Washington — Some months ago, when Michael Ledeen’s coolly
argued book, The War Against the Terror Masters, came out
I thought he had tipped the balance in favor of regime change in
Iraq. Not only did he make the case that Saddam Hussein has aided
and abetted international terrorism, he also linked Hussein to Al
Qaeda. At least he made a strong enough case for me. Thus I was
surprised when Official Washington ignored the case, and then
claimed it was all very murky. Who could say how closely Hussein
was to any terrorists, let alone Al Qaeda?
Well, now it seems President George W. Bush and our intelligence
community is ready to make the case. One of the striking things
about the President’s fine State of the Union speech was that he no
longer asked Saddam for anything. It appears the President’s mind
is made up. Saddam’s transgressions against humanity warrant regime
change, and one of Saddam’s transgressions is support of
terrorists, including Al Qaeda, the murderous madmen who killed
3,000 Americans on September 11, 2001.
The other night the President said that his government now has
sufficient intelligence to link Hussein to the international
assassins of innocent people. He said we have this intelligence
from intercepted communications, from the interrogations of
prisoners captured in the war on Al Qaeda and the Taliban, from
defectors, and from other intelligence gathering. Frankly I have
never understood why over the past few months it was considered so
controversial to link Hussein to terror. The reports kept coming
in.
The most damning linkage between Iraq and Al Qaeda came shortly
after 9/11 when Czech authorities revealed that one of 9/11’s
hijackers met in Prague prior to the attacks on New York and
Washington with a known Iraqi intelligence officer. Though but a
lowly student of architecture in Germany, Mohammad Atta, who
probably flew the first plane to hit the World Trade Center, met in
April 2001 with the second-secretary to Iraq’s embassy in Prague,
Khalil Ibrahim Samir Al-Ani. Al-Ani was later expelled from the
Czech Republic on suspicion of spying and of plotting to destroy
American installations. I hope he is now back in Baghdad and very
close to President Hussein. They deserve the same fate.

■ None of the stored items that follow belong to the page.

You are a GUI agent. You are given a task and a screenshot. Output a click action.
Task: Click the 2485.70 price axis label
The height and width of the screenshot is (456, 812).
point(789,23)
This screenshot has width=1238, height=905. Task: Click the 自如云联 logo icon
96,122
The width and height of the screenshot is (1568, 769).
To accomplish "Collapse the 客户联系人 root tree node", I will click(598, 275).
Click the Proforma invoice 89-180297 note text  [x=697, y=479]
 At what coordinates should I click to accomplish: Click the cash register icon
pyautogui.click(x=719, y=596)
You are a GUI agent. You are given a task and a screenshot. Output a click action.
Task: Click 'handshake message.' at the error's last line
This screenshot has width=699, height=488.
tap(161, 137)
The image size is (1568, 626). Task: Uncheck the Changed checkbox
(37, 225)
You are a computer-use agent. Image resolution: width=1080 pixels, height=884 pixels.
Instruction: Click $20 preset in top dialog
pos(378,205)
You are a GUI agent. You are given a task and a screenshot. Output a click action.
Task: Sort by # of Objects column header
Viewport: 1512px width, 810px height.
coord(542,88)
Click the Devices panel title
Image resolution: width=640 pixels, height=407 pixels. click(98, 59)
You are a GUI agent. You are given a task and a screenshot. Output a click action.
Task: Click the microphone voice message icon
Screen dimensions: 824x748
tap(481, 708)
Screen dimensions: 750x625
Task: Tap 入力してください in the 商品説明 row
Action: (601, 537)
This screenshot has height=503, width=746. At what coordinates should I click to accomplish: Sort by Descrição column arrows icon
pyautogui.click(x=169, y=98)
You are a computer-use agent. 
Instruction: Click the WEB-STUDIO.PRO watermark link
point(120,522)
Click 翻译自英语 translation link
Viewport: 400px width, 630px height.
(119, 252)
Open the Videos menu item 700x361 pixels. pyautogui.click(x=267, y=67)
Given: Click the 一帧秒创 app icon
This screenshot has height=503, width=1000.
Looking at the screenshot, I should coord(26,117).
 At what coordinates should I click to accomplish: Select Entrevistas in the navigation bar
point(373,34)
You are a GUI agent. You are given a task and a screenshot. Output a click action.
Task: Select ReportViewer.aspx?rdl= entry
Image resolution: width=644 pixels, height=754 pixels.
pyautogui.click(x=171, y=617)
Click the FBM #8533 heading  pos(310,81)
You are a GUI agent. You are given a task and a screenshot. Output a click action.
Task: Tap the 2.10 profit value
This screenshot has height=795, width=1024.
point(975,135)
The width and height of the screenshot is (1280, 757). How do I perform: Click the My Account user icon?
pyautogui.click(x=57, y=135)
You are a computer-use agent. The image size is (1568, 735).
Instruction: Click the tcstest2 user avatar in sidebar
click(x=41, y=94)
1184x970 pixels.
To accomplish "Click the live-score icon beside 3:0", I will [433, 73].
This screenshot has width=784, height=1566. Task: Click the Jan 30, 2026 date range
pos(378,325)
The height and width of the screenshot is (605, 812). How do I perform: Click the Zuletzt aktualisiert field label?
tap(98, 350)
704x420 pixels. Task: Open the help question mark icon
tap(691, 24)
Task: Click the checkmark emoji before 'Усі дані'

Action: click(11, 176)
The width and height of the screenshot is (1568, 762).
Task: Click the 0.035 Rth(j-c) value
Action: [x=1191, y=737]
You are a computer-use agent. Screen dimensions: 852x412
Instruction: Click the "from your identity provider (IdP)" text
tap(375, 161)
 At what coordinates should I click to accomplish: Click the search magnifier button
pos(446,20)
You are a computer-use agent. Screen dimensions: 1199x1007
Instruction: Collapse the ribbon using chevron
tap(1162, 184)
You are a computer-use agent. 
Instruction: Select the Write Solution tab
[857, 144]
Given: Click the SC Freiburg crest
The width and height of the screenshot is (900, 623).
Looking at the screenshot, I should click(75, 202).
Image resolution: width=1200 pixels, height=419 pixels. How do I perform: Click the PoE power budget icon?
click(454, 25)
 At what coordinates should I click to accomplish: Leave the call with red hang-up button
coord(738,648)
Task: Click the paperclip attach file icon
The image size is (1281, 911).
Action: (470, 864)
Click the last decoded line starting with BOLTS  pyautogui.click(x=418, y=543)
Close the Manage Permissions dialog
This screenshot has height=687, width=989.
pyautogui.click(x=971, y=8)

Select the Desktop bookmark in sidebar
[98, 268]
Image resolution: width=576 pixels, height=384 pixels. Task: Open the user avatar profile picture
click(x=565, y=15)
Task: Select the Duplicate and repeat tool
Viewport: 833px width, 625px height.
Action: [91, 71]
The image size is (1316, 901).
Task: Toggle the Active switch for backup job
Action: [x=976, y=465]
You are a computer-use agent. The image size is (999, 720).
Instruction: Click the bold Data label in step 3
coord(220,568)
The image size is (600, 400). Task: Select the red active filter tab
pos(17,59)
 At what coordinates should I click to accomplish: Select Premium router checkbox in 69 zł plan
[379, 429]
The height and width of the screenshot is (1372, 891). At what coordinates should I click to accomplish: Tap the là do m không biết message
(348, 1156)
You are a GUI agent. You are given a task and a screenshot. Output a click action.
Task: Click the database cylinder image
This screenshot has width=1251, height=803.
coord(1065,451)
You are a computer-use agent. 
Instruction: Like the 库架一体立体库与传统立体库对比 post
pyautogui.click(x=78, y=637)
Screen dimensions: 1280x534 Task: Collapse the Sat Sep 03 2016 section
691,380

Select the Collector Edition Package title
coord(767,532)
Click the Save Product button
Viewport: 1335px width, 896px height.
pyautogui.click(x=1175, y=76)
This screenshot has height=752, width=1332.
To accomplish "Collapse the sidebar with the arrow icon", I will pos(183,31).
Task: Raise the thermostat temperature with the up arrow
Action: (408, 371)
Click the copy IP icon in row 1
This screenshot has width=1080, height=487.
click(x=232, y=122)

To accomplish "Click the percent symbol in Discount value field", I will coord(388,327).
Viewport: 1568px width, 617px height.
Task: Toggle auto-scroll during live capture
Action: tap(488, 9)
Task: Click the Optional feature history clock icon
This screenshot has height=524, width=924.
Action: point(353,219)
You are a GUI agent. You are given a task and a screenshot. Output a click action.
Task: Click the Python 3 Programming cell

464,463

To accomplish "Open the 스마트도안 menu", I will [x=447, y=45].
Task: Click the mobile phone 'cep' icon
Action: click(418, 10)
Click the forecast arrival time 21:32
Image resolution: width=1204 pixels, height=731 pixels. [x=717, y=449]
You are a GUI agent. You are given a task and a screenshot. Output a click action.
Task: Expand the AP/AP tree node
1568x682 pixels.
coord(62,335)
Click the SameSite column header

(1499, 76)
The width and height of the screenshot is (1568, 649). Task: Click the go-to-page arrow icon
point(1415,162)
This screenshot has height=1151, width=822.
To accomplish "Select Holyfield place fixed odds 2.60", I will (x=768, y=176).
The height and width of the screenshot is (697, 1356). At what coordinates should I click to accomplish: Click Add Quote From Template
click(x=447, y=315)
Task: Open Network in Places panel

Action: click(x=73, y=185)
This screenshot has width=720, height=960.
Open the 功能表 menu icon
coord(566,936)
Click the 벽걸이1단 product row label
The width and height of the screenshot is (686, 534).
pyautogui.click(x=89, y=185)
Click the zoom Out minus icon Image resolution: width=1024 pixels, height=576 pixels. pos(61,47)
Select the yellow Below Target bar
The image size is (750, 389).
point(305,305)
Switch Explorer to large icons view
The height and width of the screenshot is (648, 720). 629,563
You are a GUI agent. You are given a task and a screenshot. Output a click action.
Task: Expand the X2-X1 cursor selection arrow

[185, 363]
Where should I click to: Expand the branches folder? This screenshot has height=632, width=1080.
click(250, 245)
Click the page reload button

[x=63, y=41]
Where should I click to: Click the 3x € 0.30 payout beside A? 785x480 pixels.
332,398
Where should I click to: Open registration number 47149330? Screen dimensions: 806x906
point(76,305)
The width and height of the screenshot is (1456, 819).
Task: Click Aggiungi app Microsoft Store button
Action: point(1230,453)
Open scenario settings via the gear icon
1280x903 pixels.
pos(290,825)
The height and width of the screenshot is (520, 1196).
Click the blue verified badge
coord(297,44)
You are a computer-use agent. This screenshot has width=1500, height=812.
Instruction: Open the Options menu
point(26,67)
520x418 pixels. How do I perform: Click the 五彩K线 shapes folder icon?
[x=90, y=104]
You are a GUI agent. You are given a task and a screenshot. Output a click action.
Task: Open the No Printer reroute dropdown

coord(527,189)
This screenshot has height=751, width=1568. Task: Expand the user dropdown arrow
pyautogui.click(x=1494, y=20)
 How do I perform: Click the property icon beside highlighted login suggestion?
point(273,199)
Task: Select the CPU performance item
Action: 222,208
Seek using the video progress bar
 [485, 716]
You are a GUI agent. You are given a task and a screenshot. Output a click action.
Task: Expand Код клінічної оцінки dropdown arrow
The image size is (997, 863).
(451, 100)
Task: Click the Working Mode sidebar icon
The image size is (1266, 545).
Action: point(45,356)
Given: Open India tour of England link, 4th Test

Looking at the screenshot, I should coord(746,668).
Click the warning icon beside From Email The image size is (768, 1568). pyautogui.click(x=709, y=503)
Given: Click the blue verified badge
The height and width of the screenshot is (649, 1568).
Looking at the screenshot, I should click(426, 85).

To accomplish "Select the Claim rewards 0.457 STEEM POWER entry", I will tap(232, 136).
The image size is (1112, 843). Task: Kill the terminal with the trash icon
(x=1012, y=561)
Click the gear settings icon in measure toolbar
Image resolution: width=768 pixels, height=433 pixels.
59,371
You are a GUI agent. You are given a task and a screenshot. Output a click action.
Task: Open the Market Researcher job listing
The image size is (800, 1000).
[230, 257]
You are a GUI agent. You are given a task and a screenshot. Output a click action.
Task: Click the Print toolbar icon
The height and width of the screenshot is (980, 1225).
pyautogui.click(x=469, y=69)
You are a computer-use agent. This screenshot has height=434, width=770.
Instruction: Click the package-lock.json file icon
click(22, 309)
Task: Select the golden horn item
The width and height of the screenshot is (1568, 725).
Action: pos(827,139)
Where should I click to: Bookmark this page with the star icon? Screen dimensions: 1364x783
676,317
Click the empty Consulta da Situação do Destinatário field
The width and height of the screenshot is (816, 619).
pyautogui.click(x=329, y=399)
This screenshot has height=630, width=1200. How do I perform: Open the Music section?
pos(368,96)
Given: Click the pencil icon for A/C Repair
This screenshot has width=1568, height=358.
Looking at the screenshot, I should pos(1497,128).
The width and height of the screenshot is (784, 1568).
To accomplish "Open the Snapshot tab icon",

Curiously American officials have long doubted that this meeting
took place, but the Czechs stand by their story. Now we have other
evidence that Iraq has been complicitous with Al Qaeda. The Islamic
extremists group Ansar al-Islam is operating in northern Iraq
against Kurdish forces, obviously with Iraqi’s approbation. Before
September 11 members of Ansar al-Islam were trained in Al Qaeda
camps in Afghanistan. Moreover an Al Qaeda operative responsible
for planning chemical and biological attacks, Abu Mussab al
Zarqawi, has been spotted in Baghdad where he was treated for
injuries received while fighting in Afghanistan.
Of course even before the connections between Iraq and members
of Al Qaeda were established anyone who cared to look into it could
find out that Iraq was a safe haven for terrorists, just as Syria
and Iran have been safe havens for terrorists. It has long been
know that one of the most dangerous terrorists of the 1980s, Abu
Nidal, had been the recipient of Iraqi hospitality. Nidal was
responsible for some 90 terrorists attacks accounting for the
deaths of nearly 900 people, 12 of whom were Americans. He died
violently in Iraq not long ago having exhausted his usefulness to
Islamic extremists. More recently, the Associated Press reports
that Abu Abbas, the mastermind behind the hijacking of the
Achille Lauro, in which one American was killed, has
returned to Baghdad.
All this evidence of Saddam Hussein’s involvement with terror
has been available for months. Now the President reports that next
week Secretary of State Colin Powell will divulge still more
evidence. That combined with the evidence that arms inspector Hans
Blix has come up with makes the case overwhelmingly. It is time for
America’s most effective peace movement to roll into Iraq — that
is to say the American armed forces and their allies.